- WORK ITEM -
Go over the entries below line by line, copying each one that contains the word "computer".

- DATA SUPPLIED -
[Start of Attachment]
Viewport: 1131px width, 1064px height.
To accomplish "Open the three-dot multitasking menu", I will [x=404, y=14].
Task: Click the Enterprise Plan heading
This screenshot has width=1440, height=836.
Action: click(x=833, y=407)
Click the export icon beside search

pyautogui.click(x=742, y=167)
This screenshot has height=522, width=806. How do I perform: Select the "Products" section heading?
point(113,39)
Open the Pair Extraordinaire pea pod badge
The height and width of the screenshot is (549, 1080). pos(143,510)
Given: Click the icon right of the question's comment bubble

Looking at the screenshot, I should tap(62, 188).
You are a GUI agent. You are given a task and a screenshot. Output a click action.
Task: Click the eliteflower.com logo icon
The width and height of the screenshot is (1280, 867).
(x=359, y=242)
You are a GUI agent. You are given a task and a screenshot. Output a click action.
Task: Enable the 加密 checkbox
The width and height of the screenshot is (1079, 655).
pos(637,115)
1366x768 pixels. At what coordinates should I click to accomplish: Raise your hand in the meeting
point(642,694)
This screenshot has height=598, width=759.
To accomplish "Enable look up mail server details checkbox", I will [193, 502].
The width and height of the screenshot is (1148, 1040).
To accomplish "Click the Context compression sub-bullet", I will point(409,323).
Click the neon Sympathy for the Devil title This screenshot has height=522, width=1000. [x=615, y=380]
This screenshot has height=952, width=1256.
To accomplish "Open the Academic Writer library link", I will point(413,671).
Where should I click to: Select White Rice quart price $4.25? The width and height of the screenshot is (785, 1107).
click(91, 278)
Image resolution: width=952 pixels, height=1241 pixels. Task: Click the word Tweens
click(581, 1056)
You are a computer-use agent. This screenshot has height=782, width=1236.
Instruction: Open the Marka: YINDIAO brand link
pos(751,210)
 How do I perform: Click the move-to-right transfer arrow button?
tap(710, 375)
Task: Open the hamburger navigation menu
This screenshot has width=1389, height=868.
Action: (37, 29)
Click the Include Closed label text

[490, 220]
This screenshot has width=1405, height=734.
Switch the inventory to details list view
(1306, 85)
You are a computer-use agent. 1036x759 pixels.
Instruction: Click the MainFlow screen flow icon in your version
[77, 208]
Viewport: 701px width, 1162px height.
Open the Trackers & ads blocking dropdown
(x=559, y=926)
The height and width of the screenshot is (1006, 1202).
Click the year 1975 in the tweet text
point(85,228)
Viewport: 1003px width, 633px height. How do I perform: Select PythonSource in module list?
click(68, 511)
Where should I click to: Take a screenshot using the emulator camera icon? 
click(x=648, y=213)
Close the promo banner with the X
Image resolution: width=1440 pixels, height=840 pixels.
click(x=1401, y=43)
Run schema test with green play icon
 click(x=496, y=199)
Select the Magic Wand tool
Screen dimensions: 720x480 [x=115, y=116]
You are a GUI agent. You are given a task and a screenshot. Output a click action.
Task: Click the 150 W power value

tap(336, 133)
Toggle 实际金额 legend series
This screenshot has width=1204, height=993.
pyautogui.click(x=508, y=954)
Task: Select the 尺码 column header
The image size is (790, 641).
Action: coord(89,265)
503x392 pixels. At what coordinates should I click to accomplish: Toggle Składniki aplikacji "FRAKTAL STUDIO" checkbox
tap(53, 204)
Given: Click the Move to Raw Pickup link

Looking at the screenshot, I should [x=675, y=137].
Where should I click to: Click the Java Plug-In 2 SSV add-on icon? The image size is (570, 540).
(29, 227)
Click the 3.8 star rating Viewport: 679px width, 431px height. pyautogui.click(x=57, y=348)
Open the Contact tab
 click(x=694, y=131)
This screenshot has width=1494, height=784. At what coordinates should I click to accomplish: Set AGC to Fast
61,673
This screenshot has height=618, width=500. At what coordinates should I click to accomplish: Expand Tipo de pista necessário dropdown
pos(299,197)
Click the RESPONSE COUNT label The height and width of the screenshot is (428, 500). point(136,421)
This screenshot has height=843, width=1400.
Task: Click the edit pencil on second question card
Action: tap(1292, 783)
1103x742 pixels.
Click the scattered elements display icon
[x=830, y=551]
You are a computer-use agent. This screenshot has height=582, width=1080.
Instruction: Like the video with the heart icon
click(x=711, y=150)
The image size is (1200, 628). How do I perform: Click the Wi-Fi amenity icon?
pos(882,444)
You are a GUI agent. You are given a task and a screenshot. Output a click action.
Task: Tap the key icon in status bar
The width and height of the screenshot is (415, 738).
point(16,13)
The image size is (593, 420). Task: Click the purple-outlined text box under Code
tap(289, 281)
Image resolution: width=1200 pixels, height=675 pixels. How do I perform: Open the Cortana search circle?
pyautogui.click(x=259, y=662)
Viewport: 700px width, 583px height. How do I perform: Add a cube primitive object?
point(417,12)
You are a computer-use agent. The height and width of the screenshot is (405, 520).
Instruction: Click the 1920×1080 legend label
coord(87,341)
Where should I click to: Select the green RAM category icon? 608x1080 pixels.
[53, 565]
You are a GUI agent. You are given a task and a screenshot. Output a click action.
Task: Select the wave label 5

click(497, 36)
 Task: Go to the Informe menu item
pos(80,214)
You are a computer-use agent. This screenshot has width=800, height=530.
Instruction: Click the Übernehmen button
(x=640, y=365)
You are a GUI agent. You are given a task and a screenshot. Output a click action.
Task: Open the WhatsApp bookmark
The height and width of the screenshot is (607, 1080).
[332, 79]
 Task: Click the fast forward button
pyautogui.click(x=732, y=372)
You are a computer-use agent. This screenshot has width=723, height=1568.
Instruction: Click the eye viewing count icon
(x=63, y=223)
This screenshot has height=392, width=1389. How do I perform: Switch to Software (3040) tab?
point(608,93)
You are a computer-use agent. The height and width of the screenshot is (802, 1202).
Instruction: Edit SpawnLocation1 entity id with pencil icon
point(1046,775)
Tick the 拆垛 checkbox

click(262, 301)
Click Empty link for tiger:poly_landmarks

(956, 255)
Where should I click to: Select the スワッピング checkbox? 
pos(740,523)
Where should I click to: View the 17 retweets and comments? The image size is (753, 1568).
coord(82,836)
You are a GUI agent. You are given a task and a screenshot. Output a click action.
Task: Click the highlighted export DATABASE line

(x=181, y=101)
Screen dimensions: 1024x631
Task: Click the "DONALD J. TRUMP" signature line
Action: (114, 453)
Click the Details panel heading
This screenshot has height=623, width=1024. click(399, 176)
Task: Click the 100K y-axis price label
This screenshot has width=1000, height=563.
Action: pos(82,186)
[End of Attachment]
- RESULT OF THE TASK -
You are a computer-use agent. This screenshot has height=782, width=1236.
You are a computer-use agent. 1036x759 pixels.
You are a computer-use agent. This screenshot has height=582, width=1080.
You are a computer-use agent. The height and width of the screenshot is (405, 520).
You are a computer-use agent. This screenshot has width=800, height=530.
You are a computer-use agent. This screenshot has width=723, height=1568.
You are a computer-use agent. The height and width of the screenshot is (802, 1202).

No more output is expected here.